Byłoby śmieszne spodziewać się, że ci, którzy wielokrotnie sprzeniewierzyli się misji publicznej mediów, będą je teraz ratować i reformować. Chodzi o kolejne cyniczne zawłaszczenie mediów publicznych przez partie polityczne.

Ten wybór doszczętnie kompromituje obecną Krajową Radę Radiofonii i Telewizji, która ponownie okazuje się niegodna rangi organu konstytucyjnego.

Można było temu zapobiec, odrzucając już wiele miesięcy temu sprawozdanie KRRiT - postulowały to w liście otwartym do premiera, prezydenta, Sejmu i Senatu środowiska twórcze - zanim zawarła ona nowe wewnętrzne sojusze mafijne i powołała nowe rady nadzorcze. Odrzucenie sprawozdania doprowadziłoby do rozwiązania KRRiT i powołania nowej - ponadpartyjnej, złożonej z niezależnych specjalistów i autorytetów.
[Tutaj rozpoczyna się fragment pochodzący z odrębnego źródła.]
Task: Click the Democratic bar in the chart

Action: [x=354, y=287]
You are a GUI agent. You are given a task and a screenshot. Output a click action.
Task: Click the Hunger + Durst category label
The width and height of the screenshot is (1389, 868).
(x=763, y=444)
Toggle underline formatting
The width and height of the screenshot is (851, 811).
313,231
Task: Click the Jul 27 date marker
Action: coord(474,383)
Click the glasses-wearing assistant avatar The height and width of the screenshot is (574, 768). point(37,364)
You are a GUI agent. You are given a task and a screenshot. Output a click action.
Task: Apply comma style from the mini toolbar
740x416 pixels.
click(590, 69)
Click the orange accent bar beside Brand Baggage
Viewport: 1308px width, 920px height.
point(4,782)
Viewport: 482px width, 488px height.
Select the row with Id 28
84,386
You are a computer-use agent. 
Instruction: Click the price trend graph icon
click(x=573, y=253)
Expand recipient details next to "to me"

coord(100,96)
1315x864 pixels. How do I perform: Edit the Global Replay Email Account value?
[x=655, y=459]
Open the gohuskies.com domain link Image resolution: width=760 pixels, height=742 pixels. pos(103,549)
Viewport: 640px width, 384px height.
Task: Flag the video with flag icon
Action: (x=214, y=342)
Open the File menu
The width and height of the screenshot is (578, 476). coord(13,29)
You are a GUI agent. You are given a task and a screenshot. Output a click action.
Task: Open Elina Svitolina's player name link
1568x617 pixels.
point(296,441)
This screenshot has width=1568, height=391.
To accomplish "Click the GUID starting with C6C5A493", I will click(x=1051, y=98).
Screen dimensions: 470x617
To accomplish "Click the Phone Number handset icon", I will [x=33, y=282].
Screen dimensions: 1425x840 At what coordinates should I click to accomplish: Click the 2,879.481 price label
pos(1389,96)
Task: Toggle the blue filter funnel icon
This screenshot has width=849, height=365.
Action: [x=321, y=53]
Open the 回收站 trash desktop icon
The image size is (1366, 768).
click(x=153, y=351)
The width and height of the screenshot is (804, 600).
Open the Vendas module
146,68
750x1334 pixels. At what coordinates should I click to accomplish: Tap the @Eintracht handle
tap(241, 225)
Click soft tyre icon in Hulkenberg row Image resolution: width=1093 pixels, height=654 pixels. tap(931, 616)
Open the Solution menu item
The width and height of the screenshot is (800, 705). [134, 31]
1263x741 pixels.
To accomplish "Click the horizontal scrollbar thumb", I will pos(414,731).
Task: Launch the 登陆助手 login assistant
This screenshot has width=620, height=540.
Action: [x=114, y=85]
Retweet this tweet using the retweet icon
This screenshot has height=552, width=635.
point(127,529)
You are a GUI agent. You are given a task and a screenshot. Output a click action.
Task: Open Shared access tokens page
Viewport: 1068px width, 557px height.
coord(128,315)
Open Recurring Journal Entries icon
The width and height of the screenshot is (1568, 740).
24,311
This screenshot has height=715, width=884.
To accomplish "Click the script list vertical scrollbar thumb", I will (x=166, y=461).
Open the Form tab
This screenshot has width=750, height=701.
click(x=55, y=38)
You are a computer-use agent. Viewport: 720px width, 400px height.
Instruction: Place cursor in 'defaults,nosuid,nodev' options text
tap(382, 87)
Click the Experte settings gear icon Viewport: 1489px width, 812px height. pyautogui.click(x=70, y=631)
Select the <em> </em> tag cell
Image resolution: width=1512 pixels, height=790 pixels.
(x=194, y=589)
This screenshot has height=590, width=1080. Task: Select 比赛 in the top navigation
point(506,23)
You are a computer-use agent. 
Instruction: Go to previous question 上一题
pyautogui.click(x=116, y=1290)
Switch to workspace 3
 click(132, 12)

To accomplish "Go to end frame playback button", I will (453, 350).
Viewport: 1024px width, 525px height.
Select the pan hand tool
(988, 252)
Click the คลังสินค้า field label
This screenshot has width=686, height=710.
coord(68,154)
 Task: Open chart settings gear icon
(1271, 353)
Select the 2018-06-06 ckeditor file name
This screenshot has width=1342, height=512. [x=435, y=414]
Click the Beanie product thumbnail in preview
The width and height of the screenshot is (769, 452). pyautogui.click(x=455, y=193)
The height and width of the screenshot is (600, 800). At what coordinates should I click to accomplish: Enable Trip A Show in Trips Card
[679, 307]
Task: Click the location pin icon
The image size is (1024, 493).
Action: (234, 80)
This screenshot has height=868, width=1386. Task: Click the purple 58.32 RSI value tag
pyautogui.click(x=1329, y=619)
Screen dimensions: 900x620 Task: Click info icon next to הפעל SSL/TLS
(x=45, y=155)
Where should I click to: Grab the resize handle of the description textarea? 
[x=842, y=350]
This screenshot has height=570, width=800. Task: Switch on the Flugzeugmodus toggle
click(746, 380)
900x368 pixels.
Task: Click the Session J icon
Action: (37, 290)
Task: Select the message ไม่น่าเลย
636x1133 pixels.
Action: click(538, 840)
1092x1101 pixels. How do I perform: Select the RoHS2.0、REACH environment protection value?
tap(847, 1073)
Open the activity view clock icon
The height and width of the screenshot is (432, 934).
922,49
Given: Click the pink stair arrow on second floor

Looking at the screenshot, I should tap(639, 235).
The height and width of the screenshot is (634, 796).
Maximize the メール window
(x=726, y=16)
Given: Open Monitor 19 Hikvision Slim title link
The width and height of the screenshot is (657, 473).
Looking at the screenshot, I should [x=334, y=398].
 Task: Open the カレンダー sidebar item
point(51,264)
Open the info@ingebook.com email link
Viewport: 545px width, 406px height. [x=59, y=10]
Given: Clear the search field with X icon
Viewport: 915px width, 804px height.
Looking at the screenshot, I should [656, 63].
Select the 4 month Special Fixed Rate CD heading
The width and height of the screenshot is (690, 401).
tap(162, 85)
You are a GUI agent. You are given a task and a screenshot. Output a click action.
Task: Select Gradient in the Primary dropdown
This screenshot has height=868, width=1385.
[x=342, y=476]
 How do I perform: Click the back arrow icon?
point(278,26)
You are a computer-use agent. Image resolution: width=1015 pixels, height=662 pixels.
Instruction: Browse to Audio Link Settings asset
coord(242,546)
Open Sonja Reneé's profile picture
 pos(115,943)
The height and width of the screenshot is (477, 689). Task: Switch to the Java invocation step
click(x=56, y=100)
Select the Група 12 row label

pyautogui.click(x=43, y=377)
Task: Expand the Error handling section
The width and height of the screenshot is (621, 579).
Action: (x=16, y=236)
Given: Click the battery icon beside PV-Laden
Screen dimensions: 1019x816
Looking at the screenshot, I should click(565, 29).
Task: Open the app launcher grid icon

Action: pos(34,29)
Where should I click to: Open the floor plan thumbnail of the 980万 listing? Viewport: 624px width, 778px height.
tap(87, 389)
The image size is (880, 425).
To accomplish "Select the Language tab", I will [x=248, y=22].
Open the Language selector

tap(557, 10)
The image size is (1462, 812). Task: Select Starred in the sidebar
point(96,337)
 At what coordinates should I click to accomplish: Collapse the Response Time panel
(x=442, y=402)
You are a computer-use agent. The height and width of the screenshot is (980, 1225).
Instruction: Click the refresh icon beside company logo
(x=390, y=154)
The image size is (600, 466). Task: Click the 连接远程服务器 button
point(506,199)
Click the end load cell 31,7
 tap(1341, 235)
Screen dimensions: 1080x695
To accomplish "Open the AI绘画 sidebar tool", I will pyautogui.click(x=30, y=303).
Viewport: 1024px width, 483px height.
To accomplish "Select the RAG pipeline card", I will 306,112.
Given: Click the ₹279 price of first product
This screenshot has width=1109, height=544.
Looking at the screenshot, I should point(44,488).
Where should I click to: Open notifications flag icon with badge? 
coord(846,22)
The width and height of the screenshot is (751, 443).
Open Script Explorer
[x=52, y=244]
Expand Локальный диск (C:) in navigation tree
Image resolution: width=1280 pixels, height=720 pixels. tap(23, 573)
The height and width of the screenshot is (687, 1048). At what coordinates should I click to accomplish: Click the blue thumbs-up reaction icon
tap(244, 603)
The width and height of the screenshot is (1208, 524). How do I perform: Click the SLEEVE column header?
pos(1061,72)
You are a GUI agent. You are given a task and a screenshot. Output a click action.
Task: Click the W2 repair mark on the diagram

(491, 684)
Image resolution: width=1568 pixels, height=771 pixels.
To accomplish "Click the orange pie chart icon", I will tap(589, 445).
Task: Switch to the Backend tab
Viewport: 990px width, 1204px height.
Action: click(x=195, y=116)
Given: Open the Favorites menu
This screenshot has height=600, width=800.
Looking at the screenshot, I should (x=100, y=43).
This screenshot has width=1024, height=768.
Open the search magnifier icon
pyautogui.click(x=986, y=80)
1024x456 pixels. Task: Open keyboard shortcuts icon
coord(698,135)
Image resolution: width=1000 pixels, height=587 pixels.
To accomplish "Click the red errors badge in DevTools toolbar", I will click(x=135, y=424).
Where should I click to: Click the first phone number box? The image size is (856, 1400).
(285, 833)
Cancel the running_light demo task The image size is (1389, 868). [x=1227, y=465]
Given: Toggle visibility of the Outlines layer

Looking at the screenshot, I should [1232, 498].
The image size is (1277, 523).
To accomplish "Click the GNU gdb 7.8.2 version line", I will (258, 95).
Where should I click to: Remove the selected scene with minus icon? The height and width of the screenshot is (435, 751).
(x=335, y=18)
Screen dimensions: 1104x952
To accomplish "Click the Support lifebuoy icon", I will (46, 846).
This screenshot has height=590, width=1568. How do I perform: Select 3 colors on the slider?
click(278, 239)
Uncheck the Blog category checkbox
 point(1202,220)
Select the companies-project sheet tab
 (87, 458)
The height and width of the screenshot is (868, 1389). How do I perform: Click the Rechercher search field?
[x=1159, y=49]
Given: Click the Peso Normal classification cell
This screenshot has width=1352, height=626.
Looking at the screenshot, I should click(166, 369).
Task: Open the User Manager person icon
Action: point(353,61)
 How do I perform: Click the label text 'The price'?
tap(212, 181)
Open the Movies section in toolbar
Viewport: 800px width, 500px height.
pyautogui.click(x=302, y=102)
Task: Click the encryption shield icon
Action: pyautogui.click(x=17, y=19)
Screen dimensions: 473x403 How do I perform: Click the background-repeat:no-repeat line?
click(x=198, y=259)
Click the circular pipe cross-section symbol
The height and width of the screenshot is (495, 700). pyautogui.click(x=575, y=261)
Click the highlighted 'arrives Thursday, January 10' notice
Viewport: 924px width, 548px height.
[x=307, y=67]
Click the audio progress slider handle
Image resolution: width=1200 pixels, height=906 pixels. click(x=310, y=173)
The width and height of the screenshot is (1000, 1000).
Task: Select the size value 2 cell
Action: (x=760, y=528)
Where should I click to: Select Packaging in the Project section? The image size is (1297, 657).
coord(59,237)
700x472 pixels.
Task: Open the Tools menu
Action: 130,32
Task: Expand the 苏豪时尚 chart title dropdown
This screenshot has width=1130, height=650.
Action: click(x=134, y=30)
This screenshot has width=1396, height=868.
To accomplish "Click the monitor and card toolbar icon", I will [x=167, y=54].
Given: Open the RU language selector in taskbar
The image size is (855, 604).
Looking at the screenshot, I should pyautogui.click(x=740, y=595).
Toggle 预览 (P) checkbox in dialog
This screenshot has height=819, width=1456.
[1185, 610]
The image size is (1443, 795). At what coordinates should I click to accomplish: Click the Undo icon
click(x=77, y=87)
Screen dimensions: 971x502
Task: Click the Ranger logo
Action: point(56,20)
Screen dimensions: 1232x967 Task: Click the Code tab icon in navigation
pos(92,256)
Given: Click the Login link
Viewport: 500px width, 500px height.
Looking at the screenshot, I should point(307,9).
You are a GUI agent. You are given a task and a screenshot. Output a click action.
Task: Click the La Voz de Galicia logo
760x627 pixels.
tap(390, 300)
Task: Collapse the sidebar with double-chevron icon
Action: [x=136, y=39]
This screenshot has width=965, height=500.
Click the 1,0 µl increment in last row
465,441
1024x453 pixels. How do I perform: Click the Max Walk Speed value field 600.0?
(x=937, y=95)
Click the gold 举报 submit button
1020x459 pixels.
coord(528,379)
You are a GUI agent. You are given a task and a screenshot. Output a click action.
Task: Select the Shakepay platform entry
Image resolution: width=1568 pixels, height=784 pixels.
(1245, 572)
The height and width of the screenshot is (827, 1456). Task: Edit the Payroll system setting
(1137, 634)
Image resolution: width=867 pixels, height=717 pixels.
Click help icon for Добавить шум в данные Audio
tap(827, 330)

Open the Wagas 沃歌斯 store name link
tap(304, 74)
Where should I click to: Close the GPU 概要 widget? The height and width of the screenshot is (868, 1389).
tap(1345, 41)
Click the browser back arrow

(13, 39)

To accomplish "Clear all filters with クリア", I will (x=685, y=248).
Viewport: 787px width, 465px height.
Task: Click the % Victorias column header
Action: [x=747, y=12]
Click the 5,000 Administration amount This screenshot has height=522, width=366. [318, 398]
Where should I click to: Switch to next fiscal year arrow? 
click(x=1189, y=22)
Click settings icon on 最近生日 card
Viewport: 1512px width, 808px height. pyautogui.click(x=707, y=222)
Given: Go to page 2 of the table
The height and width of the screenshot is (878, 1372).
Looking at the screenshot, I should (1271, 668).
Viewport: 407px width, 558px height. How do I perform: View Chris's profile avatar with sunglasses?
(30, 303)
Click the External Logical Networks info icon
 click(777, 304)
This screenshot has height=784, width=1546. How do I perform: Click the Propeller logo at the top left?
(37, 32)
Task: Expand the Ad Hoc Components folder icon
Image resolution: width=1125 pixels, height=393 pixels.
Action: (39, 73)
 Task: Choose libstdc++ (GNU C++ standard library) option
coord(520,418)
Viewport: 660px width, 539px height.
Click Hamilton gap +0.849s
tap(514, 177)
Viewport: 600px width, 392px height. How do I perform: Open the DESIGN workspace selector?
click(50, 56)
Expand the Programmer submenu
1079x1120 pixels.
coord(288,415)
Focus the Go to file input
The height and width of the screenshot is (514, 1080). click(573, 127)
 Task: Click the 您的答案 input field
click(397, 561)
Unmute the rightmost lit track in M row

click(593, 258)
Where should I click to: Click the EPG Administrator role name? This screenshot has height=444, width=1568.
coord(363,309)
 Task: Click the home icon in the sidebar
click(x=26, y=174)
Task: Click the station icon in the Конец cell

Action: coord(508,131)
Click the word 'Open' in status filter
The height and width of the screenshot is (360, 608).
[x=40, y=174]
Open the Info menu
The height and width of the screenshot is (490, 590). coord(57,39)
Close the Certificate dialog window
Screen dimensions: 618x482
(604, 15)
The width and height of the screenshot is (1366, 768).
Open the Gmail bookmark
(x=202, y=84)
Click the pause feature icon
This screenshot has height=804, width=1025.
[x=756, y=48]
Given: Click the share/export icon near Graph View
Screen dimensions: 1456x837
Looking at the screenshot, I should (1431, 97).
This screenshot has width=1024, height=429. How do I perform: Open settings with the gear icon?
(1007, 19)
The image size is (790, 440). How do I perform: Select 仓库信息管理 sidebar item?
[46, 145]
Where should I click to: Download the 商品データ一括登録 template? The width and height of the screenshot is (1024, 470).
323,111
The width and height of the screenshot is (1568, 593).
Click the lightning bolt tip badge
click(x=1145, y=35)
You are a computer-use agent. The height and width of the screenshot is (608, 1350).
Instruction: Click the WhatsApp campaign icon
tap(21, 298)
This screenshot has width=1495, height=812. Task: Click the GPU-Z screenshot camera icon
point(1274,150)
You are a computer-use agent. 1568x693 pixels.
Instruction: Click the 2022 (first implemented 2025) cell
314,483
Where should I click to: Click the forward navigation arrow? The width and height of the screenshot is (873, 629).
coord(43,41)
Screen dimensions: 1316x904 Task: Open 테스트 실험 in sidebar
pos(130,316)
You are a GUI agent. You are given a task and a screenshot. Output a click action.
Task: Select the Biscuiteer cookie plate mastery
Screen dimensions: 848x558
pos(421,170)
Władze PO zwlekały z tym ponad wszelką miarę, licząc na nową ustawę medialną. Ustawa ta okazała się jednak bublem i została oprotestowana przez większość środowisk, medioznawców, opozycję i prezydenta.

PO musiała się z tym liczyć, łamiąc zawarte wcześniej porozumienie z SLD w sprawie tej problematycznej ustawy i wycofując się z gwarancji stałego poziomu finansowania mediów publicznych. Brak takiej gwarancji skazywałby je na komercjalizację lub pauperyzację i uzależniał całkowicie finansowo od aktualnej władzy. To był główny powód, dla którego uznaliśmy, że ustawa ta jest szkodliwa, niebezpieczna i może doprowadzić do całkowitego upadku tych mediów.

SLD skorzystał z okazji i pokazał, że najwyraźniej nie chodzi mu o żadne dobro mediów, ich misję, ponadpartyjność i niezależność, lecz o posady i wpływ na propagandę. Co do intencji PiS - już wcześniej nie mogło być żadnych wątpliwości.

Czy to oznacza, że ta demoralizująca partyjna prywata będzie teraz trwała przez kolejne trzy lata? Zależy to tak naprawdę od woli politycznej PO i od tego, czego chce ona dla publicznych mediów.

Skonstruowanie nowej ustawy medialnej, za którą stanąłby tym razem szeroki front obywatelski i parlamentarny, nie powinno być trudne. Wiele elementów pozytywnych zawierał pierwszy projekt ustawy profesora Kowalskiego; pewne konkluzje ostatniej, zawetowanej właśnie przez prezydenta ustawy są również do wykorzystania. Istnieje wreszcie kompleksowy obywatelski projekt, który zakłada odpartyjnienie i dekomercjalizację mediów publicznych, a także reformę przywracającą im prawdziwie publiczny charakter. Można się również inspirować ustawodawstwem innych państw Unii Europejskiej, gdzie media publiczne z powodzeniem pełnią swoją misję.

Wbrew pozorom kolejny proces ustawodawczy nie musi więc być czasochłonny. Wady dotychczasowych projektów są widoczne gołym okiem, pozytywne rozwiązania znajdują się na wyciągnięcie ręki.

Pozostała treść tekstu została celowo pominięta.